#### Extrait du texte:

%%

Le hakama est devenu pour le public un élément emblématique de l’Aikido et du Kendo (au point que certains confondent les deux). Pourtant c’est une attribut vestimentaire classique du Japon traditionnel, encore utilisé aujourd’hui pour toutes les occasions un peu cérémonielles. Un de mes élèves ayant ajouté le hakama à sa panoplie d’entrainement, c’est l’occasion de parler de ce vêtement si particulier pour les occidentaux.
Commençons par tordre le cou à certains mythes. NON, le hakama n’a pas pour but de masquer le mouvement des pieds; cela n’a jamais été le cas, d’ailleurs s’il est porté correctement, on voit en permanence les pieds. Lors d’un combat le hakama pouvait être retroussé (une procédure qui a même un nom spécifique : momodachi) car il aurait été bien stupide de mourir en se prenant les pieds dedans. Il est alors tiré et enroulé de la longueur nécessaire au niveau du obi (ceinture). De même les longues manches de kimono peuvent être relevées par une cordelette (tasuki) croisée dans le dos pour libérer les mouvements.
Jikishinkage ryu – notez le momodachi en début de kata
Pratique de lance, hakama relevé (Kashima Shin ryu)

%%

#### Données disponibles:
%%

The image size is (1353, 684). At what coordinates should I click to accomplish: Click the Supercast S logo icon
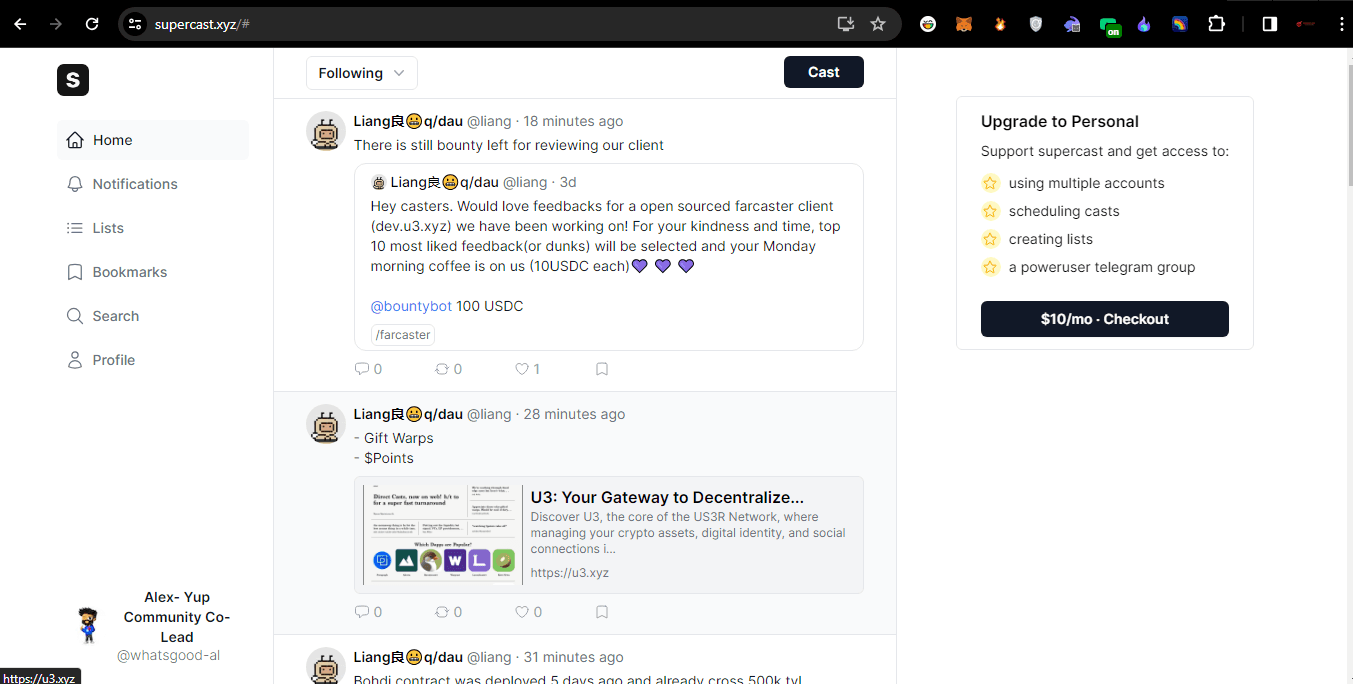[x=73, y=80]
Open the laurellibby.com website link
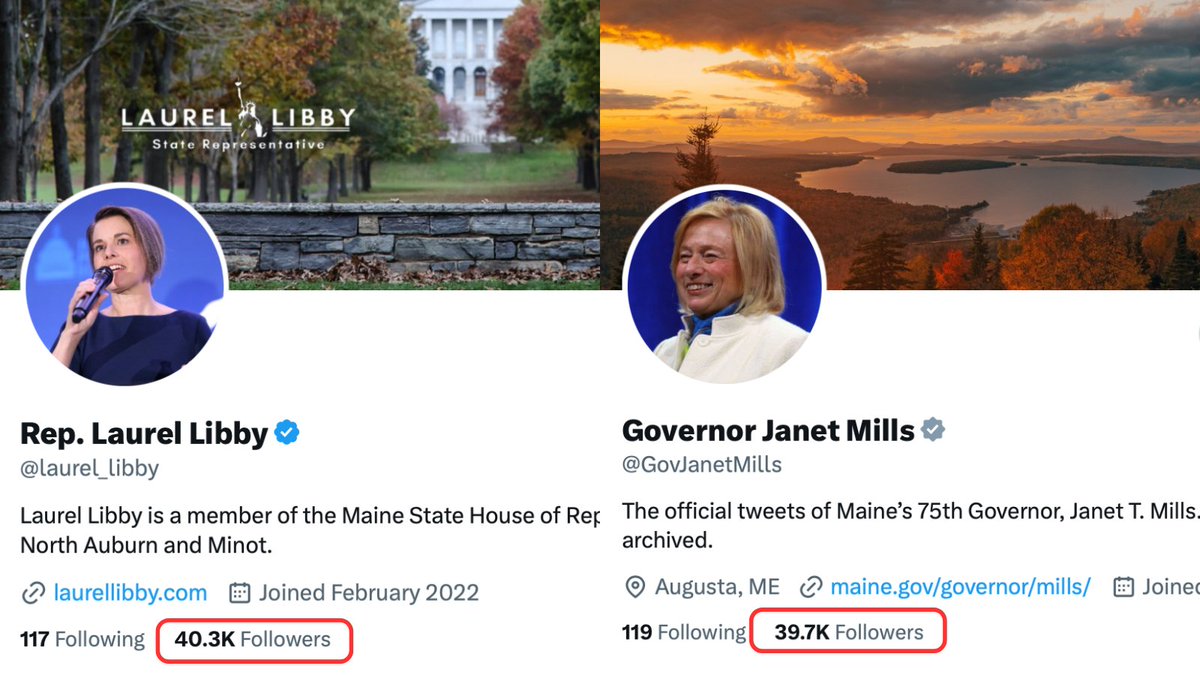1200x675 pixels. click(x=130, y=593)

%%

#### Consigne donnée A:
D'après le texte sur le hakama, comment s'appelle la procédure qui consiste à retrousser le hakama lors d'un combat ?
#### Consigne donnée B:
Recopiez le passage du texte sur le hakama en commençant par « Commençons par tordre » et en allant jusqu'à « (Kashima Shin ryu) ».
#### Consigne donnée C:
Énumérez, s'il vous plaît, tous les arts martiaux et toutes les écoles martiales nommés dans le texte sur le hakama.

#### Réponse attendue A:
Momodachi.

#### Réponse attendue B:
Commençons par tordre le cou à certains mythes. NON, le hakama n’a pas pour but de masquer le mouvement des pieds; cela n’a jamais été le cas, d’ailleurs s’il est porté correctement, on voit en permanence les pieds. Lors d’un combat le hakama pouvait être retroussé (une procédure qui a même un nom spécifique : momodachi) car il aurait été bien stupide de mourir en se prenant les pieds dedans. Il est alors tiré et enroulé de la longueur nécessaire au niveau du obi (ceinture). De même les longues manches de kimono peuvent être relevées par une cordelette (tasuki) croisée dans le dos pour libérer les mouvements.
Jikishinkage ryu – notez le momodachi en début de kata
Pratique de lance, hakama relevé (Kashima Shin ryu)

#### Réponse attendue C:
Aikido, Kendo, Jikishinkage ryu, Kashima Shin ryu